Une entreprise est-elle autorisée à contrôler la température de ses travailleurs ?

Certaines entreprises effectuent d’ores et déjà des contrôles de la température corporelle à l’aide d’un thermomètre infrarouge afin de détecter les travailleurs potentiellement atteints par le COVID-19. D’autres veulent les introduire. Si une telle mesure donne l’impression de maîtriser la situation, ce n’est pourtant pas une bonne idée – qu’on l’examine sous l’angle juridique ou préventif. Pourquoi ?

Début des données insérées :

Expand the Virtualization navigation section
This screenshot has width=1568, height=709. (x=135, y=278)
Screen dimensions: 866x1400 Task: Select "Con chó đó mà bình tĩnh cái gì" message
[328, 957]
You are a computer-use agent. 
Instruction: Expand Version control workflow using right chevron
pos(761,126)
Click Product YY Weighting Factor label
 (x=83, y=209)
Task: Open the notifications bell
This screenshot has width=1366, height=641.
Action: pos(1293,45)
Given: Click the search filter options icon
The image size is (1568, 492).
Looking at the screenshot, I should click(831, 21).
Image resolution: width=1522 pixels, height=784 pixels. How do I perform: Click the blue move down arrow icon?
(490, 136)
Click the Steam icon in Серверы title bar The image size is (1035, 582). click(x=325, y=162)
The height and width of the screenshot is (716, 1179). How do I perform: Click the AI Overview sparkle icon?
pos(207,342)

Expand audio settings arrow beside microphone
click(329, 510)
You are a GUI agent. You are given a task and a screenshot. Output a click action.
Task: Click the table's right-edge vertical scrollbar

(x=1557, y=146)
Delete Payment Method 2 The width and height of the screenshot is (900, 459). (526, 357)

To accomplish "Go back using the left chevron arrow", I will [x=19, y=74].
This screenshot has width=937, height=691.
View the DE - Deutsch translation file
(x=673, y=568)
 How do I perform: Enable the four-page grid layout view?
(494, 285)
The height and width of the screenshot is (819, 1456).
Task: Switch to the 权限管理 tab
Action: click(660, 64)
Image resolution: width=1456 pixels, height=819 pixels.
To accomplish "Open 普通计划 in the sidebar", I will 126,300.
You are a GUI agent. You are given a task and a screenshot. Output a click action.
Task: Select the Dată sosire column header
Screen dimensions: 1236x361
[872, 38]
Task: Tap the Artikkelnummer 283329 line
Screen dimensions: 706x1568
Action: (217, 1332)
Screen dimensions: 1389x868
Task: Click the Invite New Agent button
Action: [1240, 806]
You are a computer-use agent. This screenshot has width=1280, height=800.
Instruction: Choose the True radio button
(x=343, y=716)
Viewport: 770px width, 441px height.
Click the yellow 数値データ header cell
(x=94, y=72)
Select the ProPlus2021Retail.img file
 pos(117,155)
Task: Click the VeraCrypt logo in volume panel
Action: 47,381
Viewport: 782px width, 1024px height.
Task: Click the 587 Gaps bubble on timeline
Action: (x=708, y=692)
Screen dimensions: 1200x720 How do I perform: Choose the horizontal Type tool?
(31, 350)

La fièvre est un symptôme fréquent du COVID-19, la maladie infectieuse qui résulte d’une contamination par le virus SARS-CoV-2. L’employeur a l’obligation légale de protéger le bien-être de ses travailleurs en veillant à ce que le travail puisse être accompli dans des conditions saines et sûres. Dans une optique de prévention, il semble dès lors logique d’effectuer des contrôles de la température, car il y a toujours des gens qui veulent absolument venir travailler ou qui ne se rendent pas compte qu’ils sont malades.
Mettre dans la balance la santé et le respect de la vie privée
La prudence est néanmoins de mise. Les autorités belges évaluent en permanence si le rapport entre le droit à la santé et le droit à la vie privée est équilibré. Nous observons que le deuxième est provisoirement restreint – une réponse nécessaire et proportionnée, compte tenu de la situation. Les mesures des autorités reposent sur les avis d’un groupe de travail composé d’experts de la santé. Ces derniers n’envisagent pas d’inclure les contrôles de température parmi les mesures de lutte contre la propagation du coronavirus. Par conséquent, si des entreprises prennent l’initiative d’introduire des mesures plus poussées, celles-ci doivent être motivées.
La législation sur le bien-être au travail n’autorise aucun contrôle général systématique de la température des travailleurs ou des visiteurs d’une entreprise, pas même par un médecin du travail. Cette législation prévoit en effet explicitement les différents types d’examens qui doivent ou peuvent être effectués dans le cadre de la médecine du travail. Les contrôles de température ne sont mentionnés nulle part. Il ne faut évidemment pas y voir une contre-indication absolue. L’employeur peut mettre en œuvre les nouveaux projets ou mesures qu’il juge nécessaires, pour autant qu’il demande l’avis du Comité pour la prévention et la protection au travail (CPPT). L’article II.7-3. du Code du bien-être au travail dispose en effet ce qui suit : « Le Comité émet un avis préalable sur : 1° tous les projets, mesures et moyens à mettre en œuvre qui, directement ou indirectement, immédiatement ou à terme, peuvent avoir des conséquences sur le bien-être des travailleurs lors de l’exécution de leur travail. »
Ces relevés de la température peuvent donc uniquement être réalisés sur base volontaire. Si un travailleur refuse de s’y soumettre, l’employeur ne peut lui interdire l’accès au lieu de travail. D’un point de vue juridique, on peut également considérer qu’il s’agit d’une modification unilatérale d’un élément essentiel des conditions de travail et le travailleur peut invoquer une rupture unilatérale du contrat.

(photo: © Can Stock Photo / Perutskyi)
Objections pratiques
Le contrôle de la température est de toute manière une mauvaise forme de prévention. Pour commencer, les thermomètres infrarouges sont assez peu fiables, à plus forte raison si la mesure n’est pas effectuée correctement. L’élévation de la température corporelle peut également résulter d’un effort physique récent ou avoir une autre cause. Vient ensuite le point le plus important : l’absence de fièvre ne prouve absolument pas que le travailleur n’est pas contaminé ni contagieux. Au moins 30 % des personnes contaminées sont en effet asymptomatiques – elles n’ont donc pas non plus de fièvre. Chez les patients confirmés qui présentaient des symptômes, seuls 40 % avaient de la fièvre au début de la maladie. Enfin, certains travailleurs atteints d’une maladie chronique prennent des médicaments (par exemple des anti-inflammatoires non stéroïdiens ou AINS) qui peuvent aussi atténuer ce symptôme. En réalité, un contrôle de la température ne démontre rien du tout.
D’autres mesures sont plus efficaces
Il est nettement plus judicieux et efficace d’appliquer comme il se doit les mesures préconisées par les experts de la santé, à savoir une bonne hygiène des mains, la distanciation sociale, la désinfection régulière des surfaces souvent utilisées et l’introduction des adaptations requises dans l’environnement professionnel ou l’organisation du travail. Ces mesures ralentiront bien plus la propagation du virus. Vous éviterez en outre à votre entreprise de devoir éventuellement gérer certaines difficultés juridiques lorsque la crise du coronavirus sera terminée.